Exercise brief >> Continue the reader discussion below about putting au pairs on a family's car insurance, starting right after its final sentence.

Text shown >>
——

When your au pair has a fender-bender: Who pays and what and how
After the car accident: Advice on what to talk about with your au pair

Want safe driving? Forbid your au pair to use the cellphone in the car – ever

{ 21 comments }

StephinBoston July 17, 2009 at 9:09 am

I don’t know if the law is the same everywhere but in MA, anyone who can drive and lives in your household needs to be on your insurance policy. Our first au pair totaled the car on her first trip out by herself and didn’t drive for the rest of her stay with us (she extended, so 1 year and 3 months). Since she had a drivers license, she was still on our policy, just excluded from all the cars so we didn’t have to pay the premium for her. Current AP is from Germany and is on our policy, since she doesn’t have 6 years of experience (She’s 22 and they start driving at 18 in Germany) we have to pay the “inexperienced driver premium”. Wow, it’s expensive, 2002 car, close to $1000/year to insure her. Makes me dread insuring my 2 boys when they get to drive :-) I don’t think anyone should not insure their au pair on their cars, nothing good can come out of that..

MTR July 17, 2009 at 9:40 am

We have had all three of our Au Pair on our car insurance policy. We have two cars, a minivan and a sedan. Au Pairs only drive a sedan and thus are only on the sedan’s insurance policy. They are told upfront that they will never drive a minivan and thus they are not on the policy for it.

——

Recorded data >>
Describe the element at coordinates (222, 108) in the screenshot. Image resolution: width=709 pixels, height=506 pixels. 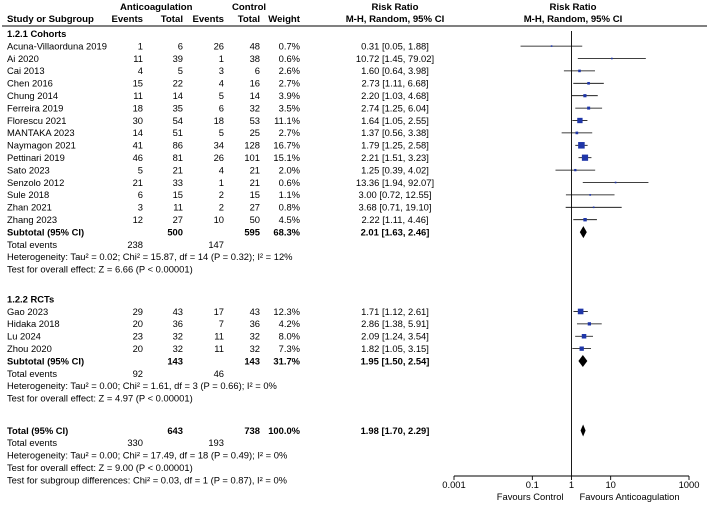
I see `study-events-2: 6` at that location.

——

Reply >>
We have been lucky that it did not cost us much extra to insure out au pairs. Our first one was 22 and our monthly payment on car insurance went up $10/month. Our second AP was 25 and we paid $4/month extra for her. For some reason, our current AP, who is also 25 is costing us almost $30/month extra to insure, but our insurance company also told us that there is a new regulation in our state and she will have to get a US driving license instead of using her home country’s one. As she just got her SS card this week, hopefully she will get her license soon and out insurance payments will go down again. Plus she will be 26 in January, so that should bring down the insurance as well.

Anonymouse July 17, 2009 at 10:51 am

I raised this question because we have been told different things by different people. In our State, MD, it is not required that the AP be named on a policy (cars have to be insured obviously. Our own insurer gave a somewhat dubious answer when we asked. They told us no it was not technically required and she could be considered a guest driver like anyone else who may occasionally drive our car, but if she was going to be a regular driver, then yes she should be on the policy. Some of our HP friends do not put the AP on their coverage, where others do. I can’t figure out any rhyme or reason to any of it, other than it looks to me like decisions are being made out of cost, which is not how it should be.

I think we will add her on. Better safe than sorry.

Anonymous July 17, 2009 at 12:20 pm

Our contract with our AP agency requires that we put our aupair on our policy as a listed driver. I have heard from many aupairs , friends and neighbors that many people do not put the aupair on the policy.
My insurance agent who is a friend of many years told me that if an accident occurs the aupair and whomever else is involved will be covered but the insurance will charge us a penalty for allowing someone who is not listed on the policy to drive our car.
My sister tells me that she pays about $ 1000.00 to cover two teenage children on her policy. We pay an additional $700.00 per month. ( We also have an excellent record – no accidents in 30 years.
Frankly, I cannot see how our agency can force us to list an aupair.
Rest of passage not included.